--- DATA FOR THIS EXERCISE Enclosed Below ---

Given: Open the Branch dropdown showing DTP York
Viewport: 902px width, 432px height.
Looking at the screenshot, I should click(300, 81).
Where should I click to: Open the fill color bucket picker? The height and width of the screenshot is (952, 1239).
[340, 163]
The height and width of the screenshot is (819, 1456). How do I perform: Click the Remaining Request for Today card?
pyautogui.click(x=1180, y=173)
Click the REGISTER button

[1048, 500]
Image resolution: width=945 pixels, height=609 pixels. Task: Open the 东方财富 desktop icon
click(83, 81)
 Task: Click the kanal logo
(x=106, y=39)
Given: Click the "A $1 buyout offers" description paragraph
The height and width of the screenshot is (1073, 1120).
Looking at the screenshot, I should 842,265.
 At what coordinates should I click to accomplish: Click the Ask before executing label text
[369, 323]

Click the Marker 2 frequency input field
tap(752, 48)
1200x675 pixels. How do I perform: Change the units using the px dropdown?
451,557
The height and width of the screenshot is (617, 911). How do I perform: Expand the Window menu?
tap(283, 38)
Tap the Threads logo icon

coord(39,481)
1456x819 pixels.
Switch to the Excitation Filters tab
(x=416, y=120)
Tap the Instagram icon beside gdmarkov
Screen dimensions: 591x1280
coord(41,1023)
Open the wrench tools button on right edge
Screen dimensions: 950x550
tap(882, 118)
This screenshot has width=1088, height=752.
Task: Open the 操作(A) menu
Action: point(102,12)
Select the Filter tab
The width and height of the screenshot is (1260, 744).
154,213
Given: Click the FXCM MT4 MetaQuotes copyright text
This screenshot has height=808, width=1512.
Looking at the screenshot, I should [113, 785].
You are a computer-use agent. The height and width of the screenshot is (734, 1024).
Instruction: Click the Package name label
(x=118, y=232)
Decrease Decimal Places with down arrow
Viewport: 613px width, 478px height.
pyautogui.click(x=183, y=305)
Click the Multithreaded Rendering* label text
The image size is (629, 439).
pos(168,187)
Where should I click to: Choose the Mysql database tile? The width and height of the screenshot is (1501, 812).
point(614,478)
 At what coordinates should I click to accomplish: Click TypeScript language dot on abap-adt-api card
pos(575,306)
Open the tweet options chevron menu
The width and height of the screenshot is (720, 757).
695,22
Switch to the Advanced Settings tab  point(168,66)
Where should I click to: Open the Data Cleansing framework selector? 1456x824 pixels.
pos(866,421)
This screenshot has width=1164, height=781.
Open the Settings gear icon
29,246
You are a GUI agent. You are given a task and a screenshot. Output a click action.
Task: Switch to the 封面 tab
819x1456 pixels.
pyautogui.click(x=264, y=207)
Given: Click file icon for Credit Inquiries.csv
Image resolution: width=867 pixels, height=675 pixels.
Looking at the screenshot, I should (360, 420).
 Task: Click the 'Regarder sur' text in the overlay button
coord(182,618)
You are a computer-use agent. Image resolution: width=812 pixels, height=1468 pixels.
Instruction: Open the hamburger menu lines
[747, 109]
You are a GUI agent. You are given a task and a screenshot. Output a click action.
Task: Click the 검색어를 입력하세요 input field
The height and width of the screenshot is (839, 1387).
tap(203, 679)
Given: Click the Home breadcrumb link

--- End of Enclosed DATA FOR THIS EXERCISE ---

### WHAT YOU NEED TO DO
Extract the full listing above without altering anything.

### EXERCISE RESULT
Given: Open the Branch dropdown showing DTP York
Viewport: 902px width, 432px height.
Looking at the screenshot, I should click(300, 81).
Where should I click to: Open the fill color bucket picker? The height and width of the screenshot is (952, 1239).
[340, 163]
The height and width of the screenshot is (819, 1456). How do I perform: Click the Remaining Request for Today card?
pyautogui.click(x=1180, y=173)
Click the REGISTER button

[1048, 500]
Image resolution: width=945 pixels, height=609 pixels. Task: Open the 东方财富 desktop icon
click(83, 81)
 Task: Click the kanal logo
(x=106, y=39)
Given: Click the "A $1 buyout offers" description paragraph
The height and width of the screenshot is (1073, 1120).
Looking at the screenshot, I should 842,265.
 At what coordinates should I click to accomplish: Click the Ask before executing label text
[369, 323]

Click the Marker 2 frequency input field
tap(752, 48)
1200x675 pixels. How do I perform: Change the units using the px dropdown?
451,557
The height and width of the screenshot is (617, 911). How do I perform: Expand the Window menu?
tap(283, 38)
Tap the Threads logo icon

coord(39,481)
1456x819 pixels.
Switch to the Excitation Filters tab
(x=416, y=120)
Tap the Instagram icon beside gdmarkov
Screen dimensions: 591x1280
coord(41,1023)
Open the wrench tools button on right edge
Screen dimensions: 950x550
tap(882, 118)
This screenshot has width=1088, height=752.
Task: Open the 操作(A) menu
Action: point(102,12)
Select the Filter tab
The width and height of the screenshot is (1260, 744).
154,213
Given: Click the FXCM MT4 MetaQuotes copyright text
This screenshot has height=808, width=1512.
Looking at the screenshot, I should [113, 785].
You are a computer-use agent. The height and width of the screenshot is (734, 1024).
Instruction: Click the Package name label
(x=118, y=232)
Decrease Decimal Places with down arrow
Viewport: 613px width, 478px height.
pyautogui.click(x=183, y=305)
Click the Multithreaded Rendering* label text
The image size is (629, 439).
pos(168,187)
Where should I click to: Choose the Mysql database tile? The width and height of the screenshot is (1501, 812).
point(614,478)
 At what coordinates should I click to accomplish: Click TypeScript language dot on abap-adt-api card
pos(575,306)
Open the tweet options chevron menu
The width and height of the screenshot is (720, 757).
695,22
Switch to the Advanced Settings tab  point(168,66)
Where should I click to: Open the Data Cleansing framework selector? 1456x824 pixels.
pos(866,421)
This screenshot has width=1164, height=781.
Open the Settings gear icon
29,246
You are a GUI agent. You are given a task and a screenshot. Output a click action.
Task: Switch to the 封面 tab
819x1456 pixels.
pyautogui.click(x=264, y=207)
Given: Click file icon for Credit Inquiries.csv
Image resolution: width=867 pixels, height=675 pixels.
Looking at the screenshot, I should (360, 420).
 Task: Click the 'Regarder sur' text in the overlay button
coord(182,618)
You are a computer-use agent. Image resolution: width=812 pixels, height=1468 pixels.
Instruction: Open the hamburger menu lines
[747, 109]
You are a GUI agent. You are given a task and a screenshot. Output a click action.
Task: Click the 검색어를 입력하세요 input field
The height and width of the screenshot is (839, 1387).
tap(203, 679)
Given: Click the Home breadcrumb link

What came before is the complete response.